- [Task statement] From the records below, please repeat exactly the line that has "Task: Open the Pastor Mark Burns display name", the line that has "624x677 pixels.", and every line between them, and nothing else.

[Information provided]

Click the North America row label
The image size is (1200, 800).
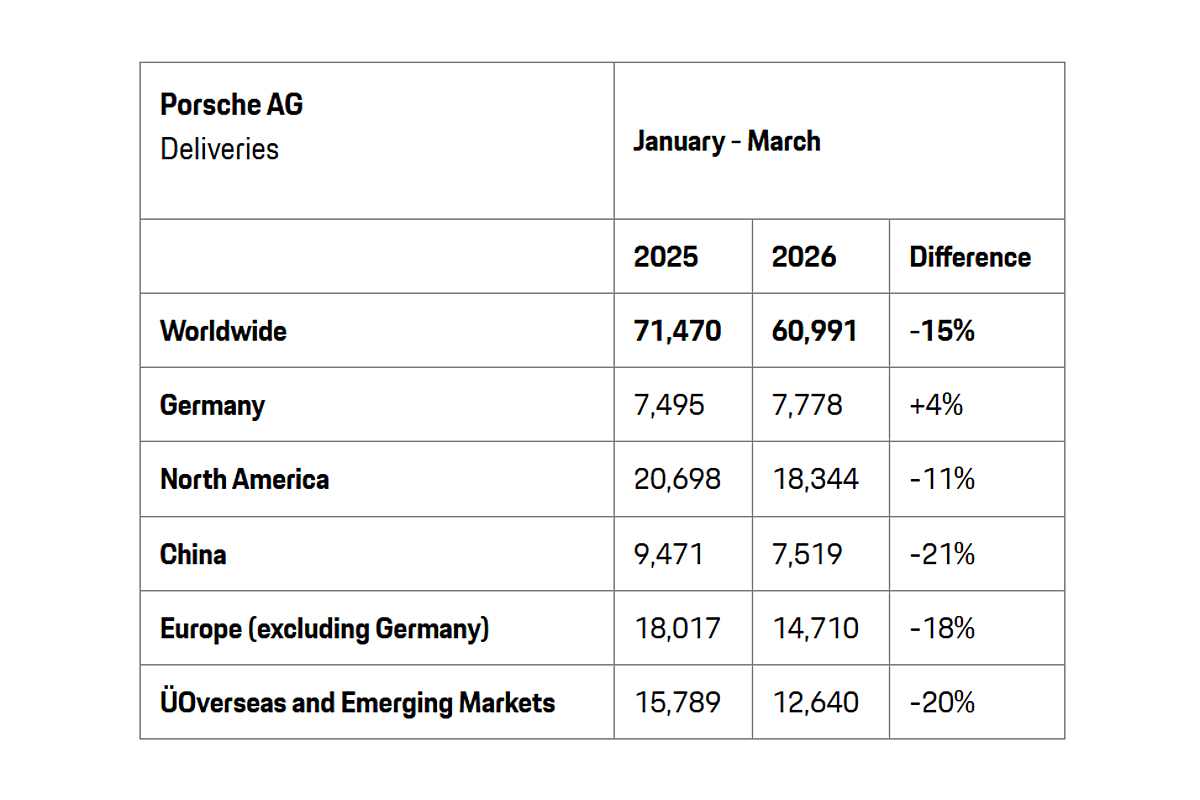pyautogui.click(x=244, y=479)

[/Information provided]
[Information provided]

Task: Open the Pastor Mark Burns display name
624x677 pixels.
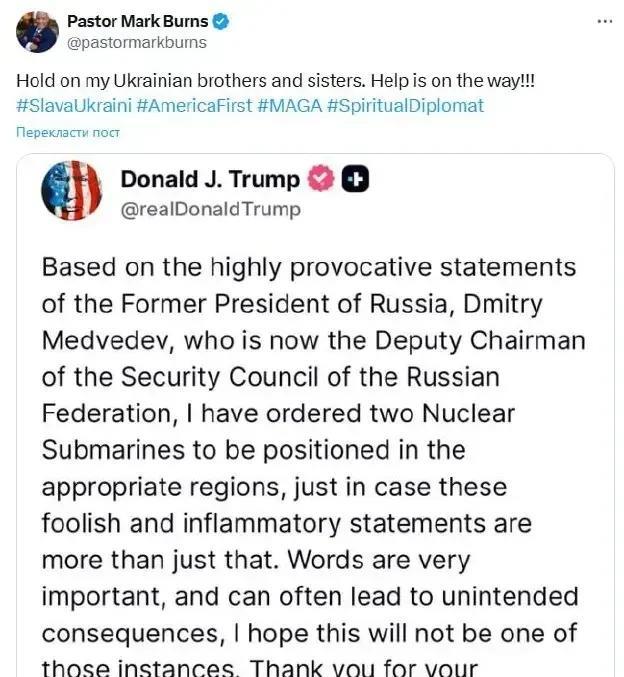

[/Information provided]

- [Written response]
Task: Open the Pastor Mark Burns display name
624x677 pixels.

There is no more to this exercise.